Supplied entries
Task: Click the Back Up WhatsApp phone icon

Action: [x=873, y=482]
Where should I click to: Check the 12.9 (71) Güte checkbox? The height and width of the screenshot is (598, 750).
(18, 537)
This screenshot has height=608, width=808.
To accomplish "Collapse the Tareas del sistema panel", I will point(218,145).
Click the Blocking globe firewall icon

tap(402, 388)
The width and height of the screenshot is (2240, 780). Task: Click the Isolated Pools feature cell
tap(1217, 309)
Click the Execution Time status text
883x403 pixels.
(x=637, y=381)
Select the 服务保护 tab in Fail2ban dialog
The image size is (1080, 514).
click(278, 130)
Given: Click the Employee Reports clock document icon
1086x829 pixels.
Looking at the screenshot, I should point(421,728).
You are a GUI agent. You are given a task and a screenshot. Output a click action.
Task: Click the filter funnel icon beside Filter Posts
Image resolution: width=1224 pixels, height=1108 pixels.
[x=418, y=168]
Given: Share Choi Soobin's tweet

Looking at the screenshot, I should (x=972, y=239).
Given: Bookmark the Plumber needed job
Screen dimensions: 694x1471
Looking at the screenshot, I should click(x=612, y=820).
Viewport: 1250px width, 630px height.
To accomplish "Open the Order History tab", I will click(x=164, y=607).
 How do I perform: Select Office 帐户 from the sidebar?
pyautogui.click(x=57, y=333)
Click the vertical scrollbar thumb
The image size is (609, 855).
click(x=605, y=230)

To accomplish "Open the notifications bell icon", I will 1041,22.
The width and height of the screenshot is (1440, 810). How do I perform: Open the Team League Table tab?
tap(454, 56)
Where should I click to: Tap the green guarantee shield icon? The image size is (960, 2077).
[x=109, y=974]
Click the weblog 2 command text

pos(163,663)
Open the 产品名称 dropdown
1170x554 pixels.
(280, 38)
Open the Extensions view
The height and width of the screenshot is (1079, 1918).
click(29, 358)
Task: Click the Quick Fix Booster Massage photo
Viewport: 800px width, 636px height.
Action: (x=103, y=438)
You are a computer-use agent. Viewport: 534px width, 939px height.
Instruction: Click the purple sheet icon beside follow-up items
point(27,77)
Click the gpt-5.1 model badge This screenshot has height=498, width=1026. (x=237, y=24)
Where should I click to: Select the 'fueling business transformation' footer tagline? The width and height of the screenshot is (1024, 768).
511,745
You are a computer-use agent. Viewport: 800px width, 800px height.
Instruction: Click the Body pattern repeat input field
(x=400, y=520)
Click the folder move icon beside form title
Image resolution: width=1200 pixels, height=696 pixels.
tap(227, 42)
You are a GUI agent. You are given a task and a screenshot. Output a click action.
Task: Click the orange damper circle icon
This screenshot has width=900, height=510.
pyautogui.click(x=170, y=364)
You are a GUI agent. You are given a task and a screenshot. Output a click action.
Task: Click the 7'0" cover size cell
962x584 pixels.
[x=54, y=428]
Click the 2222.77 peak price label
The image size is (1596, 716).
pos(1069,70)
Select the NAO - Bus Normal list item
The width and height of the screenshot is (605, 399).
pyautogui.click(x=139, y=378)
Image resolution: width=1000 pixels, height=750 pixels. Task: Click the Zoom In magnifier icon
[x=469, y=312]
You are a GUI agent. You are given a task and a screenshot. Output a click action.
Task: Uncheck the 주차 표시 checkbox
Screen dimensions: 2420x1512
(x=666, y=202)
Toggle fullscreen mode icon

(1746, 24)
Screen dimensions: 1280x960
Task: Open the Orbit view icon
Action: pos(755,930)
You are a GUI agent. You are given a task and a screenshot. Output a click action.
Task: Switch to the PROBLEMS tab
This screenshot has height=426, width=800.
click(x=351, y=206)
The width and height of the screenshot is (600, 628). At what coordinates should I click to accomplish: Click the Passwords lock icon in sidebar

Task brief
Reproduce exactly the entries above, limited to the lines from the one with "This screenshot has height=608, width=808." through the one with "Task: Click the Quick", both included.

Completed task
This screenshot has height=608, width=808.
To accomplish "Collapse the Tareas del sistema panel", I will point(218,145).
Click the Blocking globe firewall icon

tap(402, 388)
The width and height of the screenshot is (2240, 780). Task: Click the Isolated Pools feature cell
tap(1217, 309)
Click the Execution Time status text
883x403 pixels.
(x=637, y=381)
Select the 服务保护 tab in Fail2ban dialog
The image size is (1080, 514).
click(278, 130)
Given: Click the Employee Reports clock document icon
1086x829 pixels.
Looking at the screenshot, I should point(421,728).
You are a GUI agent. You are given a task and a screenshot. Output a click action.
Task: Click the filter funnel icon beside Filter Posts
Image resolution: width=1224 pixels, height=1108 pixels.
[x=418, y=168]
Given: Share Choi Soobin's tweet

Looking at the screenshot, I should (x=972, y=239).
Given: Bookmark the Plumber needed job
Screen dimensions: 694x1471
Looking at the screenshot, I should click(x=612, y=820).
Viewport: 1250px width, 630px height.
To accomplish "Open the Order History tab", I will click(x=164, y=607).
 How do I perform: Select Office 帐户 from the sidebar?
pyautogui.click(x=57, y=333)
Click the vertical scrollbar thumb
The image size is (609, 855).
click(x=605, y=230)

To accomplish "Open the notifications bell icon", I will 1041,22.
The width and height of the screenshot is (1440, 810). How do I perform: Open the Team League Table tab?
tap(454, 56)
Where should I click to: Tap the green guarantee shield icon? The image size is (960, 2077).
[x=109, y=974]
Click the weblog 2 command text

pos(163,663)
Open the 产品名称 dropdown
1170x554 pixels.
(280, 38)
Open the Extensions view
The height and width of the screenshot is (1079, 1918).
click(29, 358)
Task: Click the Quick Fix Booster Massage photo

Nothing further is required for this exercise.